Натали, конечно, не заходила в своих планах столь далеко, как англичанка, ибо понимала, что заставить Оскара жениться – это просто убить его. Она готова была принимать любимого мужчину таким, какой он есть, но подобное развитие событий было просто недопустимо. Мэг пообещала ей все выяснить при встрече.
Маленькое кафе на окраине Лиона по самую крышу заливали солнечные блики. Стояло прекрасное апрельское утро. У Мэг теперь появилась новая причуда: вставать в шесть, потом прогуливаться по полям и после завтрака выбираться в город.
– Зачем такая конспирация? – Оскар мрачно оглядывал помещение. Вид у него был помятый и хмурый. – В этой дыре полгода не мыли полы, а виноградные плантации наводят на меня тоску. Чего ты тут нашла, Мэг? Ты так любишь роскошь, а живешь в хижине пастухов! Хоть бы поехала в этот свой убогонький парижский домик, и то лучше.

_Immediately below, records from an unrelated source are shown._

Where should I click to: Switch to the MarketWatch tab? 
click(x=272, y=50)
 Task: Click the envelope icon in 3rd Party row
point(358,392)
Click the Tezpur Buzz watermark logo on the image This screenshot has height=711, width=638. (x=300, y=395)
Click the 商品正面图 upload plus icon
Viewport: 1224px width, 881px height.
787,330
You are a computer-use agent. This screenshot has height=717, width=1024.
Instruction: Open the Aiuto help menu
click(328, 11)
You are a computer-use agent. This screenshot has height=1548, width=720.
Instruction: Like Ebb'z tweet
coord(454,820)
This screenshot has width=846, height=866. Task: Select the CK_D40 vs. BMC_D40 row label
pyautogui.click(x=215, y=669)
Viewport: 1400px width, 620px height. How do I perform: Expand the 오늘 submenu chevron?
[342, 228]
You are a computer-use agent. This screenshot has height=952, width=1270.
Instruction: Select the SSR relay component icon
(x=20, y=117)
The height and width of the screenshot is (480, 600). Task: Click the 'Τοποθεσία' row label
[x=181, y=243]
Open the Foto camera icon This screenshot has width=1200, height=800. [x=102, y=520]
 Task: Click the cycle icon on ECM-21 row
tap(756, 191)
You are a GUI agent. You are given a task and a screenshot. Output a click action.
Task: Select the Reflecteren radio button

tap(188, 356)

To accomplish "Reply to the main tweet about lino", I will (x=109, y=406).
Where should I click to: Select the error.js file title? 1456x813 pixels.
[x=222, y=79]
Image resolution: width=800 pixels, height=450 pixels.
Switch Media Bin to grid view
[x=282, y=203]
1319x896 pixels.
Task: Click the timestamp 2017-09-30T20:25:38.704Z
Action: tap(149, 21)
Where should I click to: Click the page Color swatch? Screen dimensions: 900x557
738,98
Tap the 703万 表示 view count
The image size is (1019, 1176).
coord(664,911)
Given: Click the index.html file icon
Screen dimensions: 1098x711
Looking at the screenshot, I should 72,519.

Она дала ему высказаться и перешла к делу:
– Оскар, а почему ты не хочешь пригласить меня на свадьбу? Обиделся, что не был на нашей, да?
– То, что тебя отправила сюда Натали, я сразу понял. Не ее это дело: на ком, когда и почему я женюсь!
– А Новый год?
– А что Новый год? Мы встречались, да, я немного обнадежил ее, может зря. Но Лаура – совершенно другое дело. Ты знаешь, какая она хорошая, добрая, она ангел! Мы даже ни разу не целовались.
– Вот и прекрасно! Это самое главное!
– О, Мэг, я не замечал раньше, что ты проповедуешь Викторианские традиции…
– При чем здесь королева Виктория? Мне все равно, какие у вас традиции, главное, чтобы она не ждала от тебя ребенка. Остальные причины свадьбы легко устраняются.
– А вдруг она, как дева Мария?… Послушай, Мэг! – Оскар вдруг налился кровью и стал – один в один – похож на своего отца, когда у того что-то не получалось. – Я не хочу жениться! Ты представляешь меня женатым? Вот-вот, и я не припомню, чтобы в Европе разрешались гаремы… – Он вытер пот со лба и залпом выпил сок. – Ее семья вцепилась в меня мертвой хваткой, когда навела справки о денежном состоянии моего отца. Ее папа – декан соседнего факультета, который сотрудничает с моими издательствами. Ей двадцать семь, и она страшна, как смертный грех. Ну что скажешь?
– Оскар! Ну ты попал! – Мэг с ужасом смотрела на него.
– Все! – заорал он, опрокидывая стул. – Поговорили! Можешь отчитаться Натали. У тебя что-нибудь еще ко мне? Если нет, я поехал в Париж. Выходные скоро закончатся, а меня отпустили только на неделю.
Следующие несколько дней Мэг провела в квартире Натали, которая в депрессии не вставала с постели. Она хотела увезти бедняжку в Бургундию, но та ничего не желала слышать и видеть, просто лежала, глядя в потолок. И только, когда по подсчетам Мэг, Оскар отбыл в Англию, Натали выбралась на первую прогулку.